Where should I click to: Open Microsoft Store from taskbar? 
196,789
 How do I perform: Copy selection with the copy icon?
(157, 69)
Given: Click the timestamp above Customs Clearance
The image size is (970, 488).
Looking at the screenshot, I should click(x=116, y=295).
*-*-*
### Aim
Format the entries above as a numbered list, omitting any blank lines.

### Full output
1. Where should I click to: Open Microsoft Store from taskbar? 
2. 196,789
3.  How do I perform: Copy selection with the copy icon?
4. (157, 69)
5. Given: Click the timestamp above Customs Clearance
6. The image size is (970, 488).
7. Looking at the screenshot, I should click(x=116, y=295).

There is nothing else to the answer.